@NiceGerbil
'It’s more about self-righteousness than anything else.'
Not about the discovery of a raft of mass graves full of children's bodies?
Well if you say so.
This is actually a bizarre thing though. And language like "mass graves" is part of the issue. These are graveyards, with coffins, used over years. A few are marked but most are not. But not what most people picture when you say "mass graves."
There is almost no new information involves. We knew about these graveyards, we have known for many years. We knew many children died in residential schools. Mostly from tb and other childhood diseases.
Finding them and making some attempt to record the numbers, maybe identify them, and commemorate them was one of the recommendations of the Truth and Reconciliation committee that finished a few years ago, and this was very much in the public eye and covered by the media.
More recently likely locations were identified as a next step - again, covered, although more quietly, by the media.
What has just happened now is that estimations on the number of coffins have been made, so that they can then begin to examine records and go on with archeological investigations. The numbers are high to modern ears, but not so much in the context of the late 19th and early 20th century and institutions that operated for many years.

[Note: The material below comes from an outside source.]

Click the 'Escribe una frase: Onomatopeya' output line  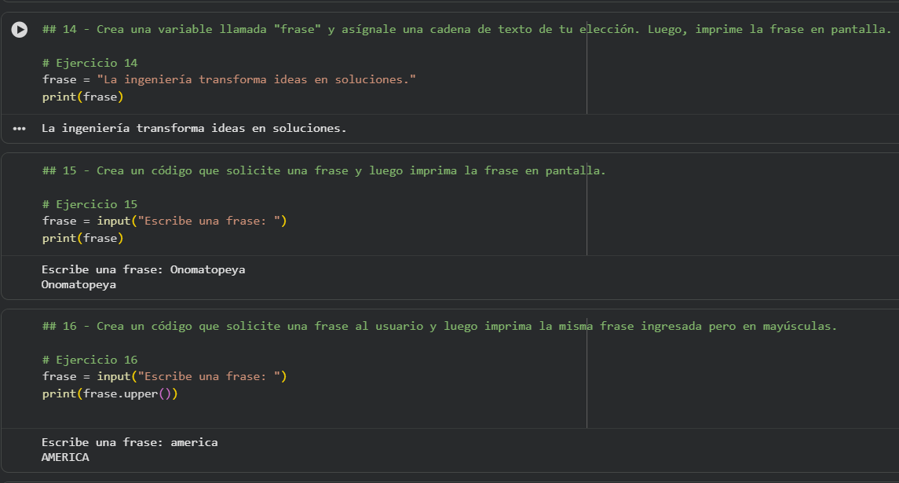tap(144, 269)
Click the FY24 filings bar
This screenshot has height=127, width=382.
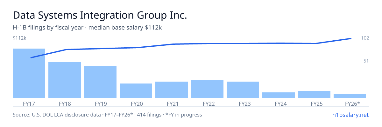point(279,95)
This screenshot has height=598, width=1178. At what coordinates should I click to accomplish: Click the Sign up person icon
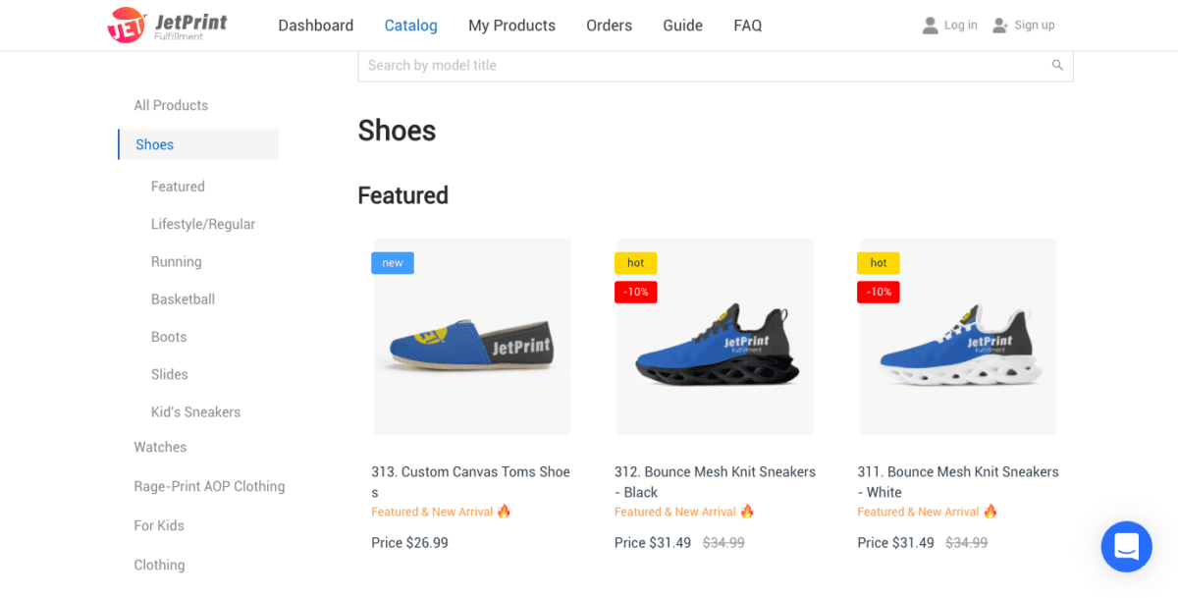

The media has bizarrly reported this without saying anything about the earlier parts of the investigations, as if it's a shock, and used words like "mass grave" and "murder". Are there murdered kids there? Possibly, and almost certainly kids who were abused and malnourished too. But also many that died because almost every child that entered the schools had tb according to the records. We just won't know anything for sure until they get further.
And now what we have people making accusations all over the place of other people supporting murdering of kids because people want to have a party on Canada day, or calling people who were born in the country settlers and suggesting they should go home, and burning down churches, and so on.
Not, I think, what the T&R report was hoping to achieve by giving indigenous families some real information and closure about their lost children.